What is Sketch Comedy?
I’m guessing that the vast majority of my blog audience already knows what a sketch is. But for the minority…
Have you seen “Saturday Night Live”, “Mad TV”, or “Monty Python’s Flying Circus”? If so, you’ve seen a lot of sketches, because those are examples of sketch comedy shows.
The typical sketch is a self-contained short comedic scripted scene (a prewritten story, acted out), 3-5 minutes long.
That it is short contrasts with comedic plays or situation comedy tv shows.
That it is scripted contrasts with improvisational comedy.
That it is acted out contrasts with stand-up comedy.
That it is comedic contrasts with crap (bad sketch comedy) and drama.
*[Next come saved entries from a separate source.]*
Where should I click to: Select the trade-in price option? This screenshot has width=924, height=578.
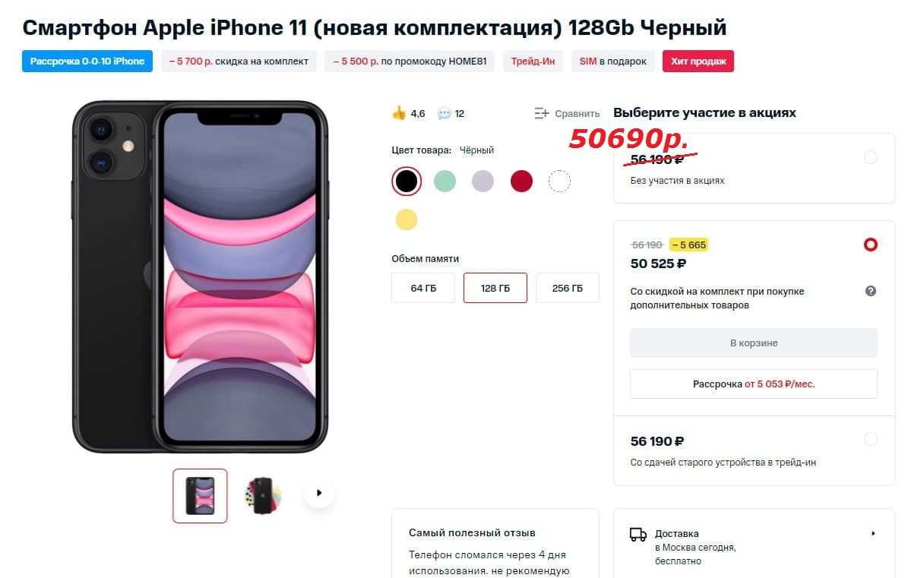pos(871,439)
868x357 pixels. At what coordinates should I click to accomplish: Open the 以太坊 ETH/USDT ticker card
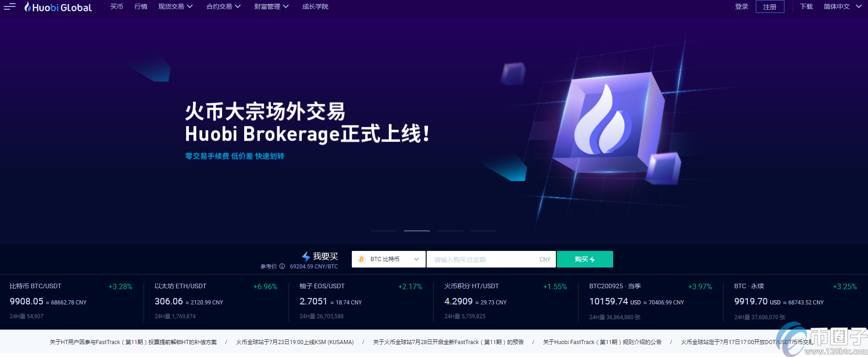(x=216, y=301)
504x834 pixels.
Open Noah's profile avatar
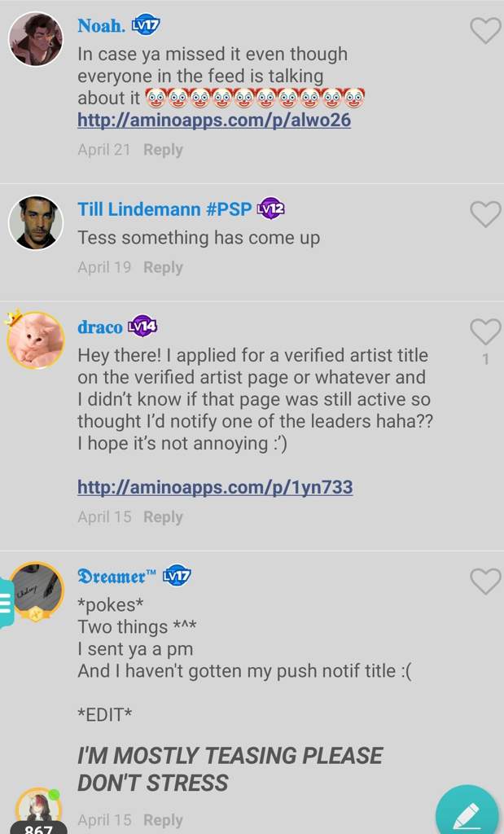(x=36, y=39)
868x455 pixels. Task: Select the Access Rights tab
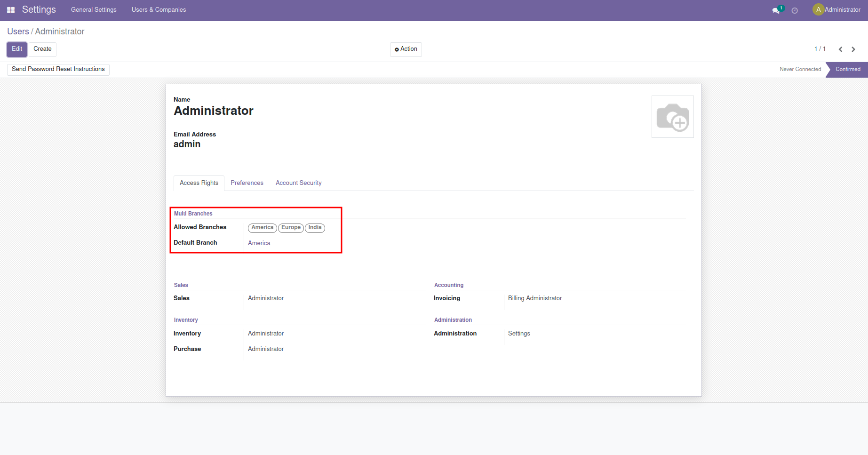(x=199, y=183)
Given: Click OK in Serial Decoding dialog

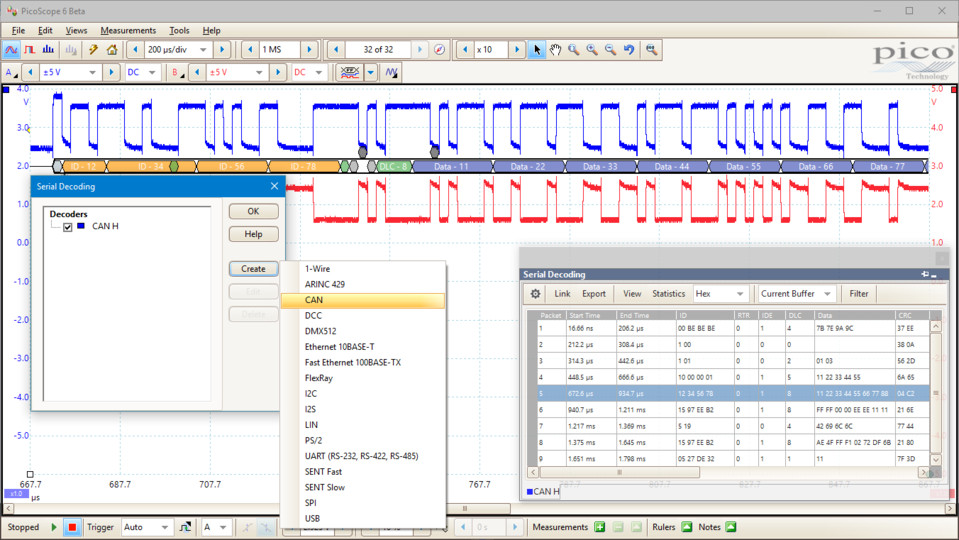Looking at the screenshot, I should point(253,211).
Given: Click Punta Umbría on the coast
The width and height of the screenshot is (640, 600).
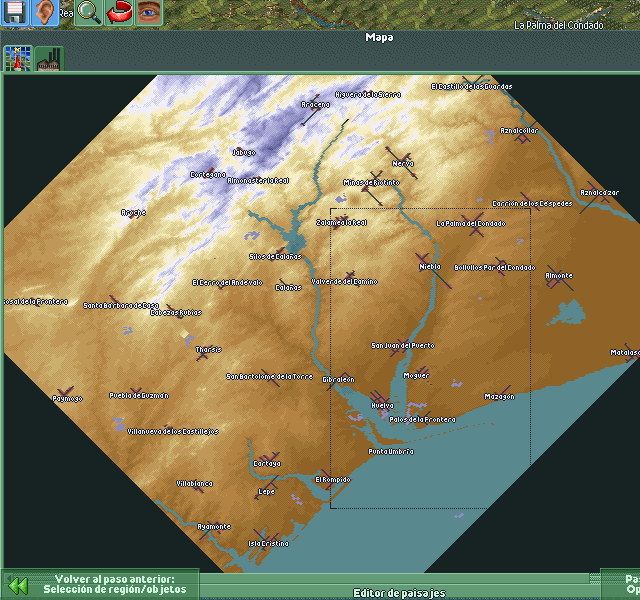Looking at the screenshot, I should pyautogui.click(x=390, y=452).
A more specific definition might talk about how this comedic story will have some sort of conflict between the characters, and the story will contain either a world with a twist, or characters with a twisted view. Much comedy will come from the surprise that follows the logic of the comedic world or comedic characters, contrasting with the logic or norms of the real world. In the end, the conflict is resolved, and there are more laughs.
There are many exceptions to this definition (blackouts, monologues, multipart sketches, callbacks, sketch tableaus, etc.), but don’t worry too much about it. One of the lessons in any discipline is that you follow the rules until you’re good enough to know when to break them.
I’m not going to get into what makes for good sketch comedy here. Like all art and entertainment, it is highly subjective. On this site, though, I am coming from a writing perspective, so anything that does not depend on good writing, even if funny, might get overlooked.
Sketches, Skits, Scenes…
Do I care what you call it? Not really. Insiders say “sketches” (and sometimes “scenes”) 99.99% of the time. Yes, I took an exhaustive poll of 5,000 sketch comedians and found only 5 didn’t. If sktech comedians said “skits”, I’d say “skits”. But they don’t, so I don’t. People who say “skits” when referring to sketch comedy just aren’t paying attention to the language of the community, but it doesn’t make my sketches any worse.